Raman spectroscopy - theory, practice and application

Slawomir Piatek, Ph.D., Hamamatsu Corporation and New Jersey Institute of Technology
John Gilmore, Hamamatsu Corporation
May 6, 2020

About this webinar

This webinar reviews the basic theory behind normal, resonant, and surface-enhanced Raman scattering; discusses the required hardware in a working Raman spectrometer; describes data analysis and presentation; and gives examples of common applications. In addition, it will examine some of the market challenges and solutions.

  • Review of the basic principles governing the operation of a SiPM, together with a description of its opto-electronic characteristics.
  • Learn the basic theory behind normal, resonant, and surface-enhanced Raman scattering.
  • Become familiar with the basic setup of a Raman spectrometer.
  • Understand performance trade-offs associated with the limitations of the hardware such as illumination laser, diffraction grating, and image sensor.
  • Learn about factors that influence the choice of the illumination laser.
  • Become familiar with data analysis and portrayal.
  • Become familiar with the most common applications of Raman spectroscopy.

 

About the presenters

Slawomir S. Piatek has been measuring proper motions of nearby galaxies using images obtained with the Hubble Space Telescope as a senior university lecturer of physics at New Jersey Institute of Technology. He has developed a photonics training program for engineers at Hamamatsu Corporation in New Jersey in the role of a science consultant. Also at Hamamatsu, he is involved in popularizing a SiPM as a novel photodetector by writing and lecturing about it, and by experimenting with the device. He earned a Ph.D. in Physics at Rutgers, the State University of New Jersey, in 1994.

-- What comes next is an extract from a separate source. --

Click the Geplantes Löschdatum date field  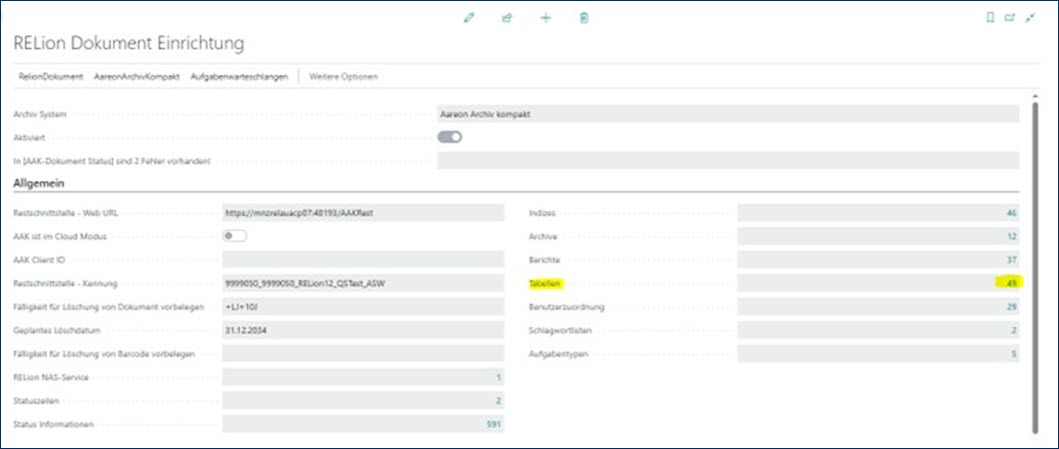click(x=362, y=331)
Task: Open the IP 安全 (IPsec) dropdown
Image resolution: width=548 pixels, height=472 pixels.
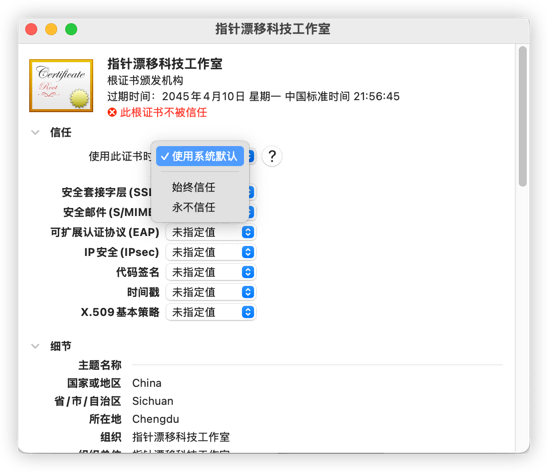Action: [211, 252]
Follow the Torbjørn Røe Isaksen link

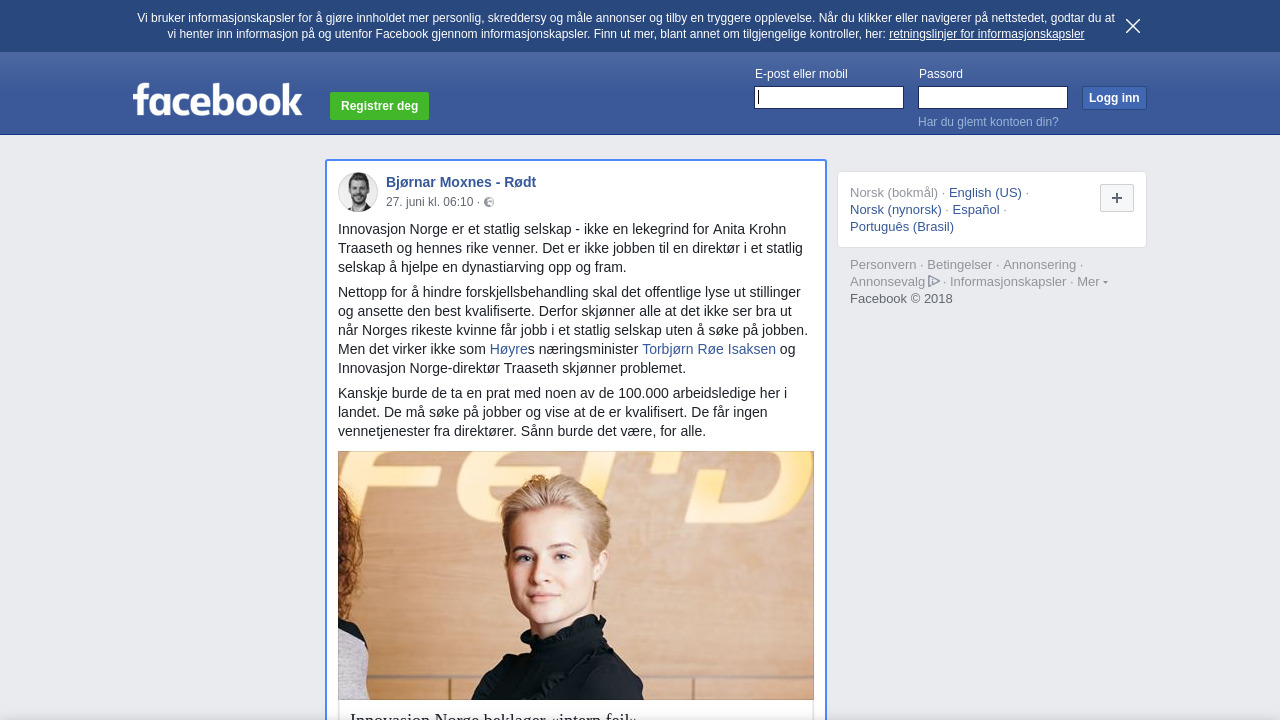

John D. Gilmore has been characterizing leading-edge photonic devices for over three decades. He has developed sophisticated test and measurement capabilities, enabling precise characterization of image sensors and spectrometers. In addition, he has vast knowledge of the operation, optimization, and practical use of photonic devices, with particular emphasis on image sensors, spectrometers, and Raman modules. He received his B.S. degree in electronic engineering technology (EET) from Capital Institute of Technology, Laurel, Md., in 1986, and received his M.S. degree in electrical engineering with a concentration in solid state devices and material processing from the New Jersey Institute, Newark, N.J., in 1993. He joined Hamamatsu Corp. in September of 1986 and is presently the spectrometer business development manager. He is currently involved with the development of application-specific inspection equipment, general spectrometer marketing, and advanced field technical support.